The Global Credit Rating Agency on Tuesday the 7th of November in New York downgraded the Sovereign Issuer rating of the Nigerian Government to B2. Highlights of the resolution from the credit committee meeting that was convened from the 2nd November to discuss the credit status from Nigeria are:
- The authorities’ efforts to address the key structural weakness exposed by the oil price shock by broadening the non-oil revenue base have so far proven largely unsuccessful.
- As a consequence, while debt levels remain contained and notwithstanding recent cyclical improvements, the government’s balance sheet remains structurally exposed to further economic or financial shocks, with interest payments very high relative to revenues and deficits elevated despite cuts in capital spending.
Lisa Villa, a Senior Analyst says “The stable outlook reflects the fact that the likelihood of a shock occurring that would further impair Nigeria’s economic and fiscal strength remains low, with external vulnerabilities having receded supported by the rebound in oil production, the current account projected to remain in surplus, and reserves boosted through external borrowings and increased foreign capital inflows. Medium-term growth prospects are also credit supportive.
Concurrently, Moody’s has lowered the long-term foreign-currency bond ceiling to B1 from Ba3 and the long-term foreign currency deposit ceiling to B3 from B2. The long-term local-currency bond and deposit ceilings remain unchanged at Ba1.”

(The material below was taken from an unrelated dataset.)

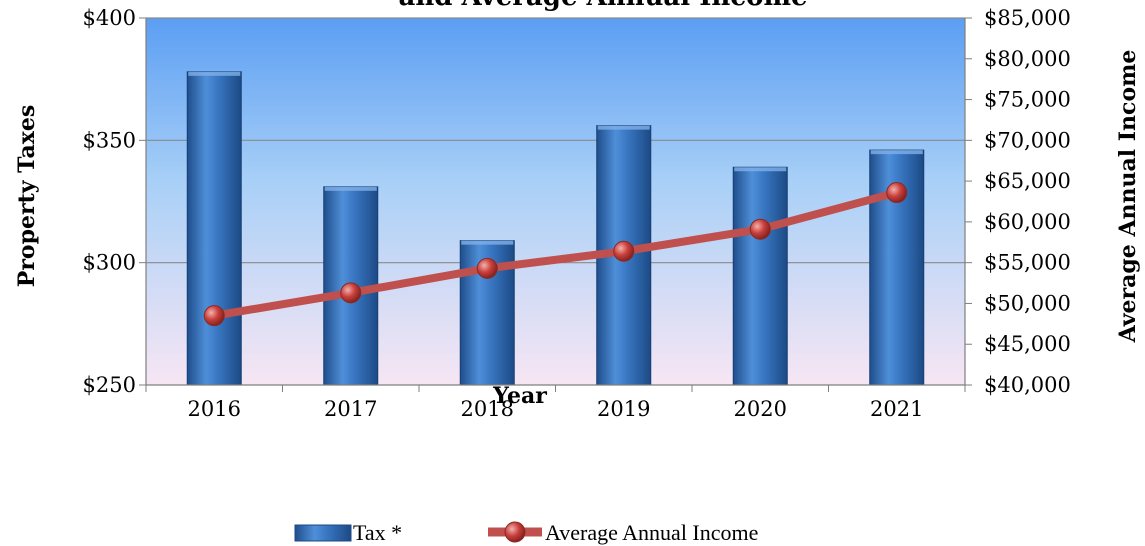 The height and width of the screenshot is (546, 1145). Describe the element at coordinates (487, 268) in the screenshot. I see `income-point-2018` at that location.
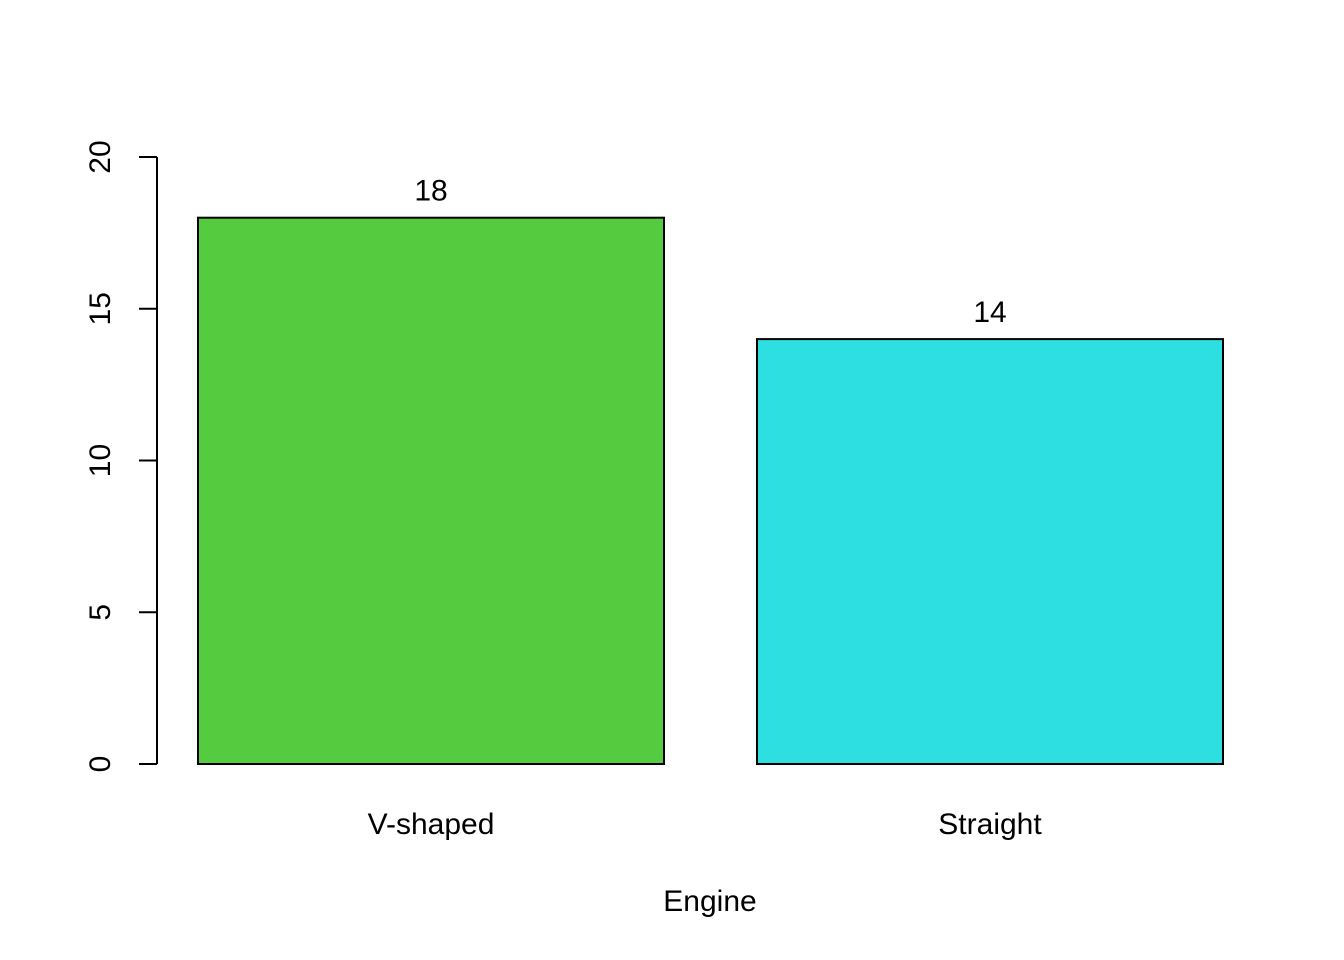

The downgrade comes a few weeks after President Muhammad Buhari wrote a letter to the Senate President asking for an approval to to borrow $5.5bn for the purpose of refinancing capital spending projects in a supplementary budget move for 2017 fiscal year and also meet up with maturing government bond yields commitment. The proposed debt will raise Nigeria’s external debt level to $20.54bn. The statement was released hours after President Buhari delivered its 2018 appropriation bill to a joint session of the National Assembly where he proposed an an 8.6 trillion naira budget with a 2trillion naira deficit, and a projected 4.67 trillion naira non oil tax revenues from tax.The current B2 with a stable outlook is a three step to a junk downgrade, pairing Nigeria with Angola, Uganda, Portugal.